Don’t hear me saying context isn’t important. Quite the opposite. I’m actually saying that context is everything, and that our context is so small and narrow that we may never – this side of Heaven, at least – comprehend His context.

And even as we try to understand His context, we’re also busy inserting Him into ours. Only He doesn’t really fit into our context. At least not in the way that makes sense to us. Sure, He fits if we’re okay with a baby born in a smelly barn. He fits if we’re thrilled with him scaring off a good crowd of followers with talk of cannibalism. He fits if we like cryptic, down-home parables for the lower class and insulting, crystal-clear metaphors for the upper class.

And of course now I’ve gotten far away from the Christmas story, haven’t I? I’ll go ahead and tie this thing up, lest I lose all 3 of you.

I was just trying to say that I think the Christmas story is alive to me again this year. It’s alive to me because I love how unexpected and surprising it all was. And in that way – if in no other way – our crazy, over-commercialized gift-exchanging is sort of appropriate. Presents, wrapped up and secret, under the tree, waiting to be opened. We all love a good surprise. We all love a gift that changes everything. Even when it isn’t what it “ought” to have been. Even when it isn’t what we thought it would be.

Merry Christmas, world. Happy Birthday, Jesus.

3 comments:

Unknown said...

"there are lots and lots of kingdoms in this world, and Jesus doesn’t belong to or submit to or care much for any of them."
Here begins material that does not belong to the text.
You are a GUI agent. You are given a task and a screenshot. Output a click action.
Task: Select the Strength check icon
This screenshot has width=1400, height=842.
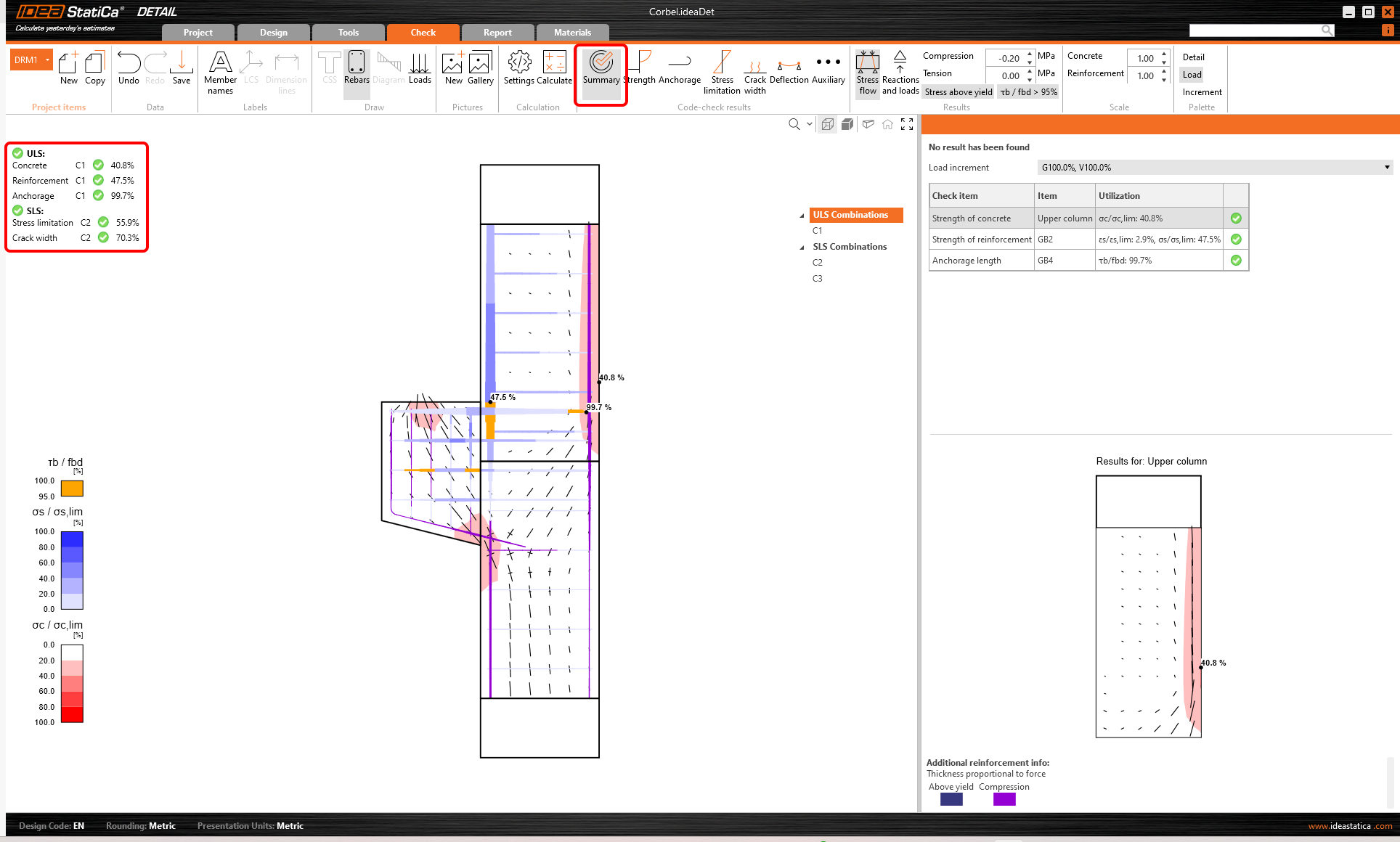[x=639, y=69]
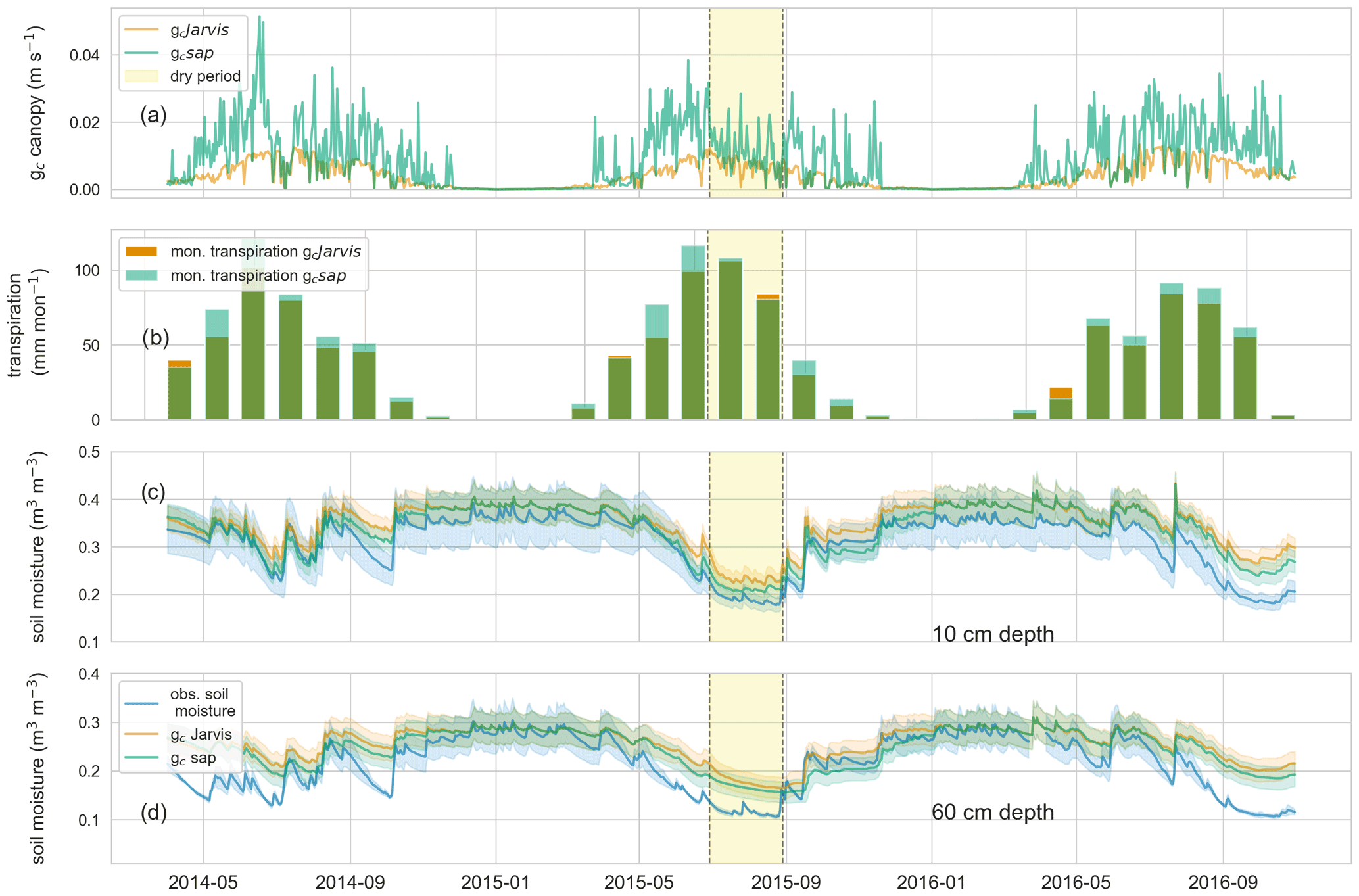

absolutely great thought. at the core of the gospel, His kingdom is waaay different and greater than we still can understand.

thanks for the above reminder.

In case the other 2 don't leave comments, I wanted to say thanks for sharing..

thad said...

Crazy talk. Which is, obviously, precisely the point.

I love all the paradoxes and irony and upside-backwardness in the Story. One of my favorites this time of year, even if it requires a little imagination, is one Andrew Peterson wrote about in one of the songs from his never-gets-old album/live show Behold the Lamb of God. The song is called Labor of Love. The line, which Jill Phillips delivers in a way that makes me cry 2 out of 3 times I hear it, is:

So he held her and he prayed
Shafts of moonlight on his face
But the baby in her womb
He was the maker of the moon
He was the Author of the faith
That could make the mountains move

Skies the limit Houston said...

Brilliantly said Ross. I'm going to have to borrow some of this I don't know what yet but Ive got to share. YOu need to write a book about all your crazy ideas about our crazy world.